Comares is a town and municipality in the province of Málaga, part of the autonomous community of Andalusia in southern Spain. The municipality is situated approximately 28 kilometers from the provincial capital and 24 from Vélez-Málaga. It is located in the foothills of the Montes de Málaga 703 meters above sea level. Comares is one of the 31 villages that make up the comarca of Axarquía.

It is bordered to the north with Riogordo, to the north, northeast and east with Cútar, to the south with El Borge, to the southwest and west with Málaga and to the northwest with Colmenar.

It has a population of approximately 1,420 residents. The natives are called Moriscosos.

==Geography==

The population core is located in slight decline, on the crest of a steep mountain at 703 m. The region is full of ravines, hamlets and farms scattered around the mountain. Its highest point is the hill of Mazmúllar (721 m). A dip the end of the rivers Cuevas or Benamargosa feeds the streams of Cútar, Fuente Delgada and Solano, which are dry most of the year. The town's water supply comes from the springs called Délga, Gorda, Caño Seco and Maroto.

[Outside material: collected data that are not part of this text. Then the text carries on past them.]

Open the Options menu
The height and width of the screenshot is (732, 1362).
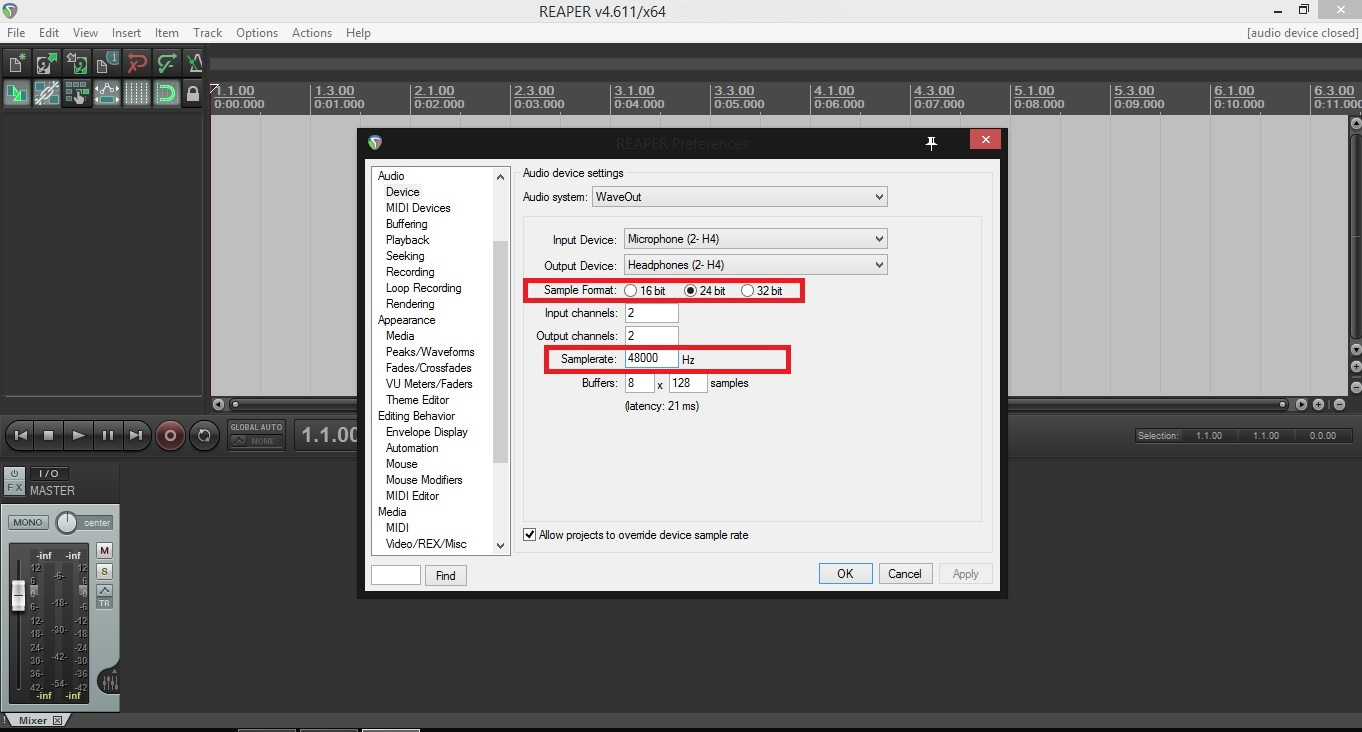pyautogui.click(x=256, y=32)
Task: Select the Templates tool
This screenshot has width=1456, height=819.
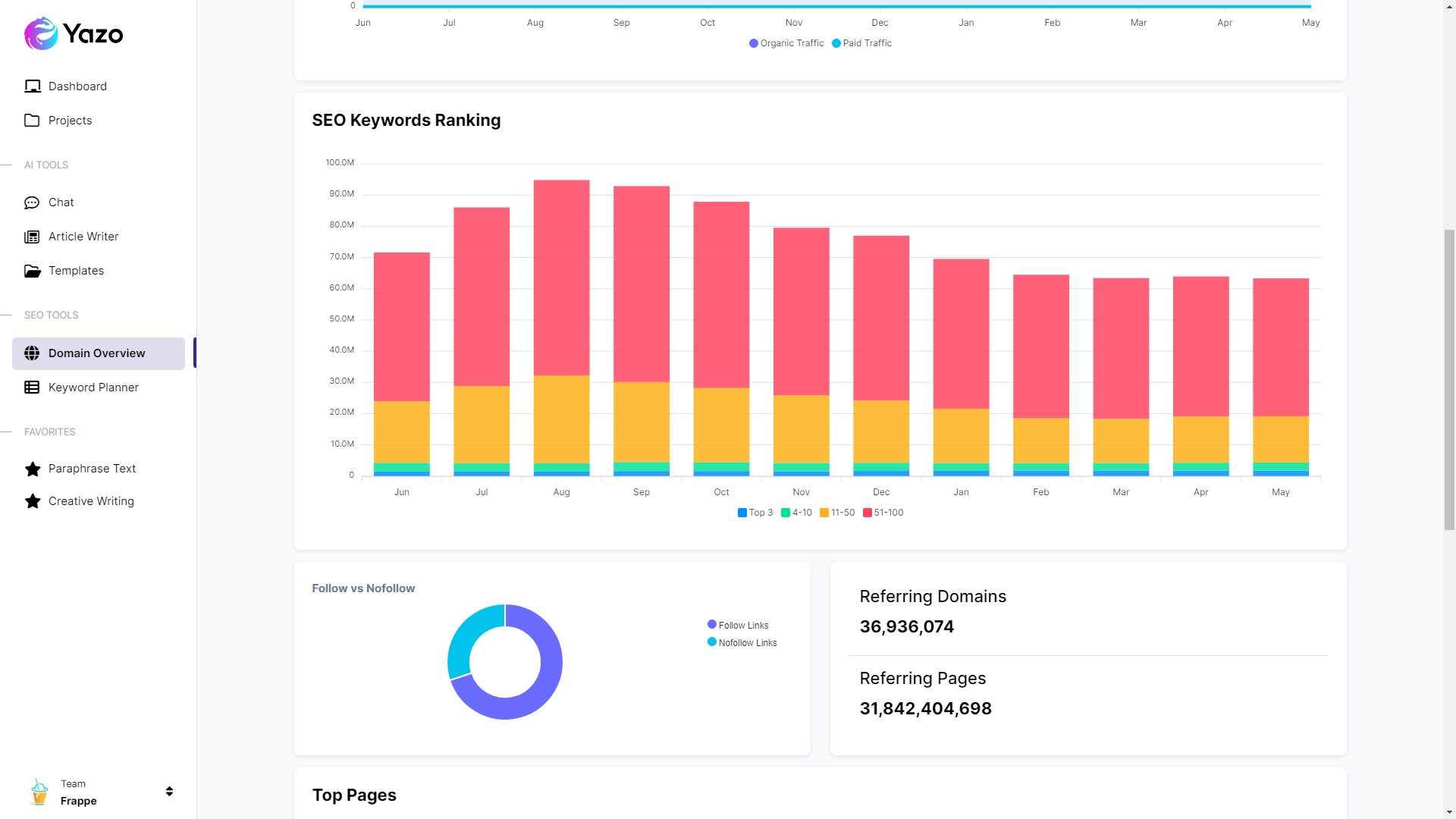Action: pos(76,270)
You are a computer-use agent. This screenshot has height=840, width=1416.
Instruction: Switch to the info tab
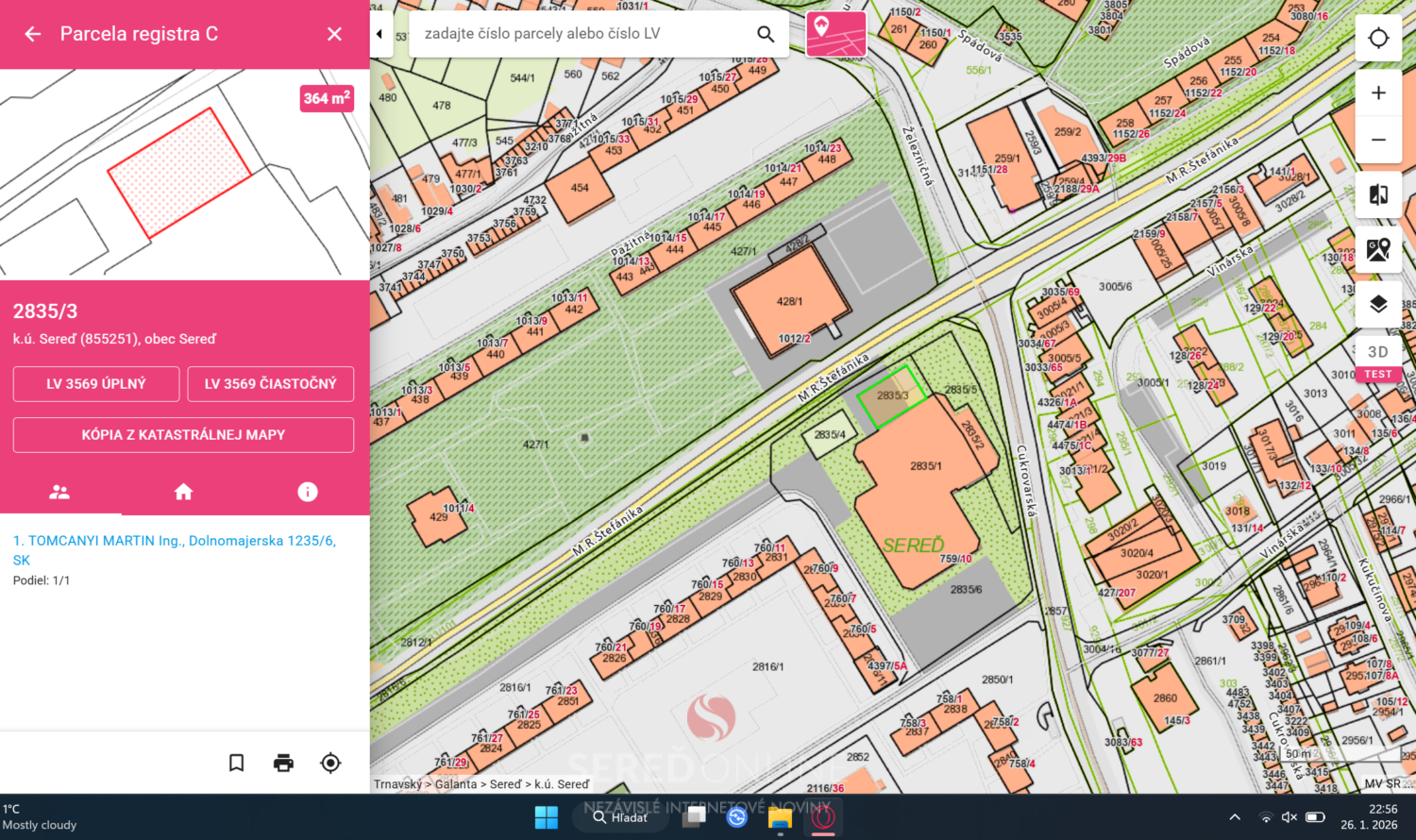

The main economic activity is agriculture, such as olives, grapes and almonds. Comares is on the Ruta de la Pasa, the route of the grape. The Pasas de Málaga are a Protected Designation of Origin. These grapes are only grown in the Axarquía and around Manilva. The grapes are dried in the sun in typical drying cages called paseros. In recent years rural tourism has become a major part of the economy of Coresma.

==History==
The origin of the name Comares is from the arabic word qumaris or hins comarix, which means "castle in the height." Comares was not founded by the Arabs, but by the Greeks and Phoenicians who arrived on the coast of Málaga in the seventh century BC. It was a moorish fortress since the eighth century CE We also know that was one of the defensive bastions of omar ben Hhfsun in his fight against the Umayyad Caliphate of Córdoba. It was considered one of the strategic points of the rayya (archidona), then capital of the taha of Málaga.